By 2009, she had been promoted to technical specialist and was extending her expertise to mass spectrometry testing while also becoming more involved in space planning and test validation. She led the charge in moving the Trace Elements clean room when ARUP relocated it to a new facility some years later. In 2012, she moved into a lead position in the Clinical Toxicology 1 Laboratory, where she could delve more deeply into mass spectrometry work. It was the perfect fit for her methodical mind. By 2016, Church was the technical supervisor of ARUP’s Clinical Toxicology 2 Laboratory.

“There are no out-of-the-box tests in mass spectrometry,” she said. “Everything in mass spec is lab developed. Looking at chromatograms is like looking at a logic puzzle. There are all these pieces that must be there for you to report patient results, and that’s motivating and fun for me.”

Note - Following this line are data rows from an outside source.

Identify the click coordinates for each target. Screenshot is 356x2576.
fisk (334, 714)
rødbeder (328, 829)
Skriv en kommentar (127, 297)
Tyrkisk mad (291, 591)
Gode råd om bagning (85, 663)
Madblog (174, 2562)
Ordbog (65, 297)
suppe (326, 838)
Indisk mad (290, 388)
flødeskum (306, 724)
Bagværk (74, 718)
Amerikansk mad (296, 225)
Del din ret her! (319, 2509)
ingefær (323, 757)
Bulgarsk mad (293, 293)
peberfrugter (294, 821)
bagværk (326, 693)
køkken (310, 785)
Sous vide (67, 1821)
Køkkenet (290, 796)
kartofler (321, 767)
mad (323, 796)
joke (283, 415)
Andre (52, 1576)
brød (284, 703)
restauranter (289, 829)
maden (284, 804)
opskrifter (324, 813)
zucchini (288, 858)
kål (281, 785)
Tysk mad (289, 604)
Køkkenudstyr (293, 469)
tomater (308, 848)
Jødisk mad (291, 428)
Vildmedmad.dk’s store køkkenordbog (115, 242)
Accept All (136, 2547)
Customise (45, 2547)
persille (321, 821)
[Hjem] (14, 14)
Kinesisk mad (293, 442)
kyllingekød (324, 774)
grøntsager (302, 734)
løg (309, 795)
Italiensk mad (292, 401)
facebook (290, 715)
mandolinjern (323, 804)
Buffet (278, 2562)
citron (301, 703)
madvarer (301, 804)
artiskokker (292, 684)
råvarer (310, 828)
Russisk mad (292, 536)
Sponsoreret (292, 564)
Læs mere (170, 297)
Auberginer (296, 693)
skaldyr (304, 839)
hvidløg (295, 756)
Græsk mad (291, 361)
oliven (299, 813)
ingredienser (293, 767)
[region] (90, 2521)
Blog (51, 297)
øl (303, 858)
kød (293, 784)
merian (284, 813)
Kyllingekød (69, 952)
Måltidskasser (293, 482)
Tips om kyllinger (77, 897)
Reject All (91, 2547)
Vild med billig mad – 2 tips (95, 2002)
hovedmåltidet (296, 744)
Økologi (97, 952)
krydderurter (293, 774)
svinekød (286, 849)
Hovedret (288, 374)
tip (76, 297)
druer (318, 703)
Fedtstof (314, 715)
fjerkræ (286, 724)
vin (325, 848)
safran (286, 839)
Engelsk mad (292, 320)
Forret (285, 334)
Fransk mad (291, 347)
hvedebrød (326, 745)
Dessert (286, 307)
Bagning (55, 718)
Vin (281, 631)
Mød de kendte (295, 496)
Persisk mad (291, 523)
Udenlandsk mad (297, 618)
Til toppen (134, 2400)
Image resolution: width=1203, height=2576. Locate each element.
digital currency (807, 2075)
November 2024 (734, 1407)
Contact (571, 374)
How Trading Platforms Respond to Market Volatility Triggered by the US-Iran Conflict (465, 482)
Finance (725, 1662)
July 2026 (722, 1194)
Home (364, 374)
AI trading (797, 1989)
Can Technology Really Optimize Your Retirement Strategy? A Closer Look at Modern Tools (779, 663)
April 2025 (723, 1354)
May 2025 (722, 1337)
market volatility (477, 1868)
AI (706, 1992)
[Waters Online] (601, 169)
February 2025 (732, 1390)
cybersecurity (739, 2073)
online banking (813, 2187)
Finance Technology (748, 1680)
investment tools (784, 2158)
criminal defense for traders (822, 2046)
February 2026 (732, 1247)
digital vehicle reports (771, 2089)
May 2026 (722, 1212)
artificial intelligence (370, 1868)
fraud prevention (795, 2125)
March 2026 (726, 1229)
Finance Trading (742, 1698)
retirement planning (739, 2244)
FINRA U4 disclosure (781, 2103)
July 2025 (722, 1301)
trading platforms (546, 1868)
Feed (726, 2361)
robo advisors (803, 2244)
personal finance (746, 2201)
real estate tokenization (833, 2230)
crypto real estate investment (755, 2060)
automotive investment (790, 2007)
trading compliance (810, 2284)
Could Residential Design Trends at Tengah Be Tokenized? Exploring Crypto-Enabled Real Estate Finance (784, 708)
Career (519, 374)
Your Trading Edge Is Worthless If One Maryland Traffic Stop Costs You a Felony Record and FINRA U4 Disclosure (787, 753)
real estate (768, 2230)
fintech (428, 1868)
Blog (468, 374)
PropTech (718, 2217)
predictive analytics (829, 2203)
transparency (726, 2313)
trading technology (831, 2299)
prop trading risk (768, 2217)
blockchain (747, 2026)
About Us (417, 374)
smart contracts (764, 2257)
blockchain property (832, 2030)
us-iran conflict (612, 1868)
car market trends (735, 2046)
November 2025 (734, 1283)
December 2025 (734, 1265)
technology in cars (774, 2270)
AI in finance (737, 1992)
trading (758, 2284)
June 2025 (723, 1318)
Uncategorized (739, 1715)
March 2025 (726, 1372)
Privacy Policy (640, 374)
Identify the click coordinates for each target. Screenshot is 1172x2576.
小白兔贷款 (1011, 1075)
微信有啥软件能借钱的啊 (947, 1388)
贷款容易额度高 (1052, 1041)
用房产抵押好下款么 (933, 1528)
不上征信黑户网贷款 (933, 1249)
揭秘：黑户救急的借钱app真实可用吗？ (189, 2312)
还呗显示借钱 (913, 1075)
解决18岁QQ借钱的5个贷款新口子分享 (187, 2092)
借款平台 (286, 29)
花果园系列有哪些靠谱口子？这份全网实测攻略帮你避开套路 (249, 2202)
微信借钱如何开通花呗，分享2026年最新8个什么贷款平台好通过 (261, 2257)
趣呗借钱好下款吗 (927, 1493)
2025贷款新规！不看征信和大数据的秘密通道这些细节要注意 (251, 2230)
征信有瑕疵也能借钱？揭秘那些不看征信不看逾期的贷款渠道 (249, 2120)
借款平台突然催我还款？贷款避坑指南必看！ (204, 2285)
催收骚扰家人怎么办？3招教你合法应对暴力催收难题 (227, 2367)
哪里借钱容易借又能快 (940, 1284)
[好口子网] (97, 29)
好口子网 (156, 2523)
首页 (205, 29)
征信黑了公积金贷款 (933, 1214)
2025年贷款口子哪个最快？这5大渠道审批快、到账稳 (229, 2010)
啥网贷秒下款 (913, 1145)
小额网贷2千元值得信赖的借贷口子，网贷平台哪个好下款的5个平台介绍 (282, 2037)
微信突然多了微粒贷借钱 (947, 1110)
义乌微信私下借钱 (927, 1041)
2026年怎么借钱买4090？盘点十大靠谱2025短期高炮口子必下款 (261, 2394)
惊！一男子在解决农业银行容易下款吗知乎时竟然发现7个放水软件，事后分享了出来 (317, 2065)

One test ARUP did not perform in-house during this period was a whole blood test for phosphatidylethanol (PEth), a biomarker associated with alcohol consumption. Once Research and Development (R&D) validated an in-house test, it was up to Church to implement it—and taking a new test live on a new instrument platform is a bit of a high-wire act. The stakes were high. They rose even higher as the test finally went live for clients in early 2020, just as COVID-19 began sowing chaos.

“We knew as soon as we flipped the switch—it wouldn’t be a slow ramp-up,” Church said.

Before the launch, ARUP was receiving 1,000 to 2,000 specimens per month for the whole blood PEth test that were passing through to referral partners. Church said she knew those numbers would grow as clients found the test easier to access, so she wanted to make sure her lab could handle even larger volumes.

“It was the right move, because by the end of that year, we were processing up to 6,000 specimens per month,” Church said.

Most of the PEth test procedures Church helped establish are still in use today, with a handful of upgrades to handle even larger volumes. ARUP now performs more than 10 times the number of tests that were being referred at the point that ARUP’s test went live. Some of those upgrades happened as Church’s lab moved into a new facility, which she helped to design.

In 2021, Church joined ARUP Healthcare Advisory Services and now leverages the experience she gained during her years at the bench to develop efficient strategies for ARUP’s clients, whether for individual diagnostic tests or for enterprisewide process optimization. She still finds major puzzles to crack, both in the lab and across the industry. She notes that clients ask about new opportunities for automation, something she understands intimately because of her work in mass spectrometry.

“Anyone who has experienced pipetting into a 96-well plate knows that can be a hard task,” Church said. “There are so many little mistakes that could be made, and in working with mass spectrometry, we worked with so many things manually. Automation ideas came naturally out of that.”

Church said medical laboratory science’s constant learning environment remains rewarding, and she has had the opportunity to improve outcomes for far more patients in the lab than she might have as a clinician.

“I was lucky to have many years solving a variety of interesting problems in my lab work, and now I get to apply that experience to our clients,” she said. “Each one has a unique challenge that requires unique solutions. I’m glad I get to play a role here.”

Healthcare Consultant Bella Church, MS, C(ASCP)CM

Senior Healthcare Consultant Bella Church, MS, C(ASCP)CM, has been solving complex puzzles in the lab for 20 years. Now part of ARUP Healthcare Advisory Services, she’s snapping pieces into place for clients industrywide.